Summary Control of mycobacterial infection by the cellular immune system relies both on antigen‐presenting cells and on T lymphocytes. The quality of an effective cellular immune response is dependent on functional signal transduction residing in the cytoplasmic tails of the T‐cell receptor CD3 components. In order to investigate potential effects of mycobacteria on T‐cell receptor signalling, we examined the protein expression of T‐cell signal transduction molecules (CD3ζ, ZAP‐70, p59fyn, p56l ck). In Western blots of peripheral blood mononuclear cells of Mycobacterium tuberculosis infected patients, only the CD3ζ‐chain showed a marked reduction in protein expression. To investigate the situation in situ, immunoenzymatic and immunofluorescence stainings for CD3ε and CD3ζ expression were performed on sections of normal lymphoid tissue, M. leprae infected and sarcoid tissue. CD3ε and CD3ζ expression were similar with respect to intensity, localization and the number of cells stained in normal lymphoid tissue and in sarcoid granulomas.

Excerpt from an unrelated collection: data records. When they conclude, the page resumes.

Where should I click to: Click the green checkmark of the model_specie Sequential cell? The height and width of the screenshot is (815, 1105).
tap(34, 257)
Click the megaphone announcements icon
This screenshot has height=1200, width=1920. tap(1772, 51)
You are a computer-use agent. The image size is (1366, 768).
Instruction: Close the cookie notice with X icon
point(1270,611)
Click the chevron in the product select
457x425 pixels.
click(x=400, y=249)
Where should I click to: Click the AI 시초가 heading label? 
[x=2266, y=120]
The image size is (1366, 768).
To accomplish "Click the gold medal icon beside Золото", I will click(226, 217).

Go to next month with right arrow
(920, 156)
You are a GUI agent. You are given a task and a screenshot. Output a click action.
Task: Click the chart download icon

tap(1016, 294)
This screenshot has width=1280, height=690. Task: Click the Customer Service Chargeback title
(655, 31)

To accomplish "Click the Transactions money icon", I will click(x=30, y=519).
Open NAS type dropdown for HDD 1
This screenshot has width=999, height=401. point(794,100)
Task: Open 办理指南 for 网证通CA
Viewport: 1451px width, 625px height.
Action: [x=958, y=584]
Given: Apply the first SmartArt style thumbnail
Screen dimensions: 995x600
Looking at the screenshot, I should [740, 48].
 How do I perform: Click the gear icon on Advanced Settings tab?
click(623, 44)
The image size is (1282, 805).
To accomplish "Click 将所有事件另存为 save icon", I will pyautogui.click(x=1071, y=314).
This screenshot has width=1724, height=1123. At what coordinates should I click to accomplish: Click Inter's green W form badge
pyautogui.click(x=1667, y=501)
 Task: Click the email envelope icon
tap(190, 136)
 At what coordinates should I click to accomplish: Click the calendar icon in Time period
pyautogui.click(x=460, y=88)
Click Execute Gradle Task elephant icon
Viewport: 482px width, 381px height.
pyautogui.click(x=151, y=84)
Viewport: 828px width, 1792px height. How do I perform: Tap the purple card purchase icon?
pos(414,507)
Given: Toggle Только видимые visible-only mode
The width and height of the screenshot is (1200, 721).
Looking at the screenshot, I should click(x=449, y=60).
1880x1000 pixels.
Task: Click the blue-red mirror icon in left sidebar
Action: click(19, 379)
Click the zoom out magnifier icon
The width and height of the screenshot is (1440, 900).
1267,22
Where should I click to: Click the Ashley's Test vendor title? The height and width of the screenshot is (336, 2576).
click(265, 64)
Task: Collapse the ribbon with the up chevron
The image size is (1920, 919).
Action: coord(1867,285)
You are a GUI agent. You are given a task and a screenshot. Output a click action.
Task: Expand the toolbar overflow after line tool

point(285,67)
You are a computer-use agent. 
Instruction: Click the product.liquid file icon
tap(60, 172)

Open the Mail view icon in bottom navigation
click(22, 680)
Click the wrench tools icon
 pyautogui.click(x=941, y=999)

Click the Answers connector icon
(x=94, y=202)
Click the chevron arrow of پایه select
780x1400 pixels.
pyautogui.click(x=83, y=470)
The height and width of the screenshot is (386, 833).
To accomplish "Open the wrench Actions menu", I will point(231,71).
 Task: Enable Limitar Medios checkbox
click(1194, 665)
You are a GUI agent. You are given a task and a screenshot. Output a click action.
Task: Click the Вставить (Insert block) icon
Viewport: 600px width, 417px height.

In contrast, the granulomas of M. leprae infected tissues showed a significantly reduced expression of CD3ζ compared to CD3ε. Using double immunofluorescence analysis, virtually no CD3ζ expression could be detected in comparison to the CD3ε expression in the lesions. Apparently, mycobacteria are capable of significantly reducing CD3ζ‐chain expression, which may be restored by cytokines. IL‐2‐enhanced ζ‐chain expression and T‐cell effector functions, defined by interferon‐γ release, in M. tuberculosis‐specific and human leucocyte antigen‐DR restricted CD4+ T cells isolated from granuloma lesions from patients with pulmonary tuberculosis. Because CD3ζ is essential for CD3 signalling and for eliciting T‐cell effector functions, reduced CD3ζ protein expression could result in altered signal transduction and inefficient T‐cell effector functions. Alternatively, reduced CD3ζ‐chain expression may protect T cells from repetitive TCR stimulation associated with anergy or apoptosis.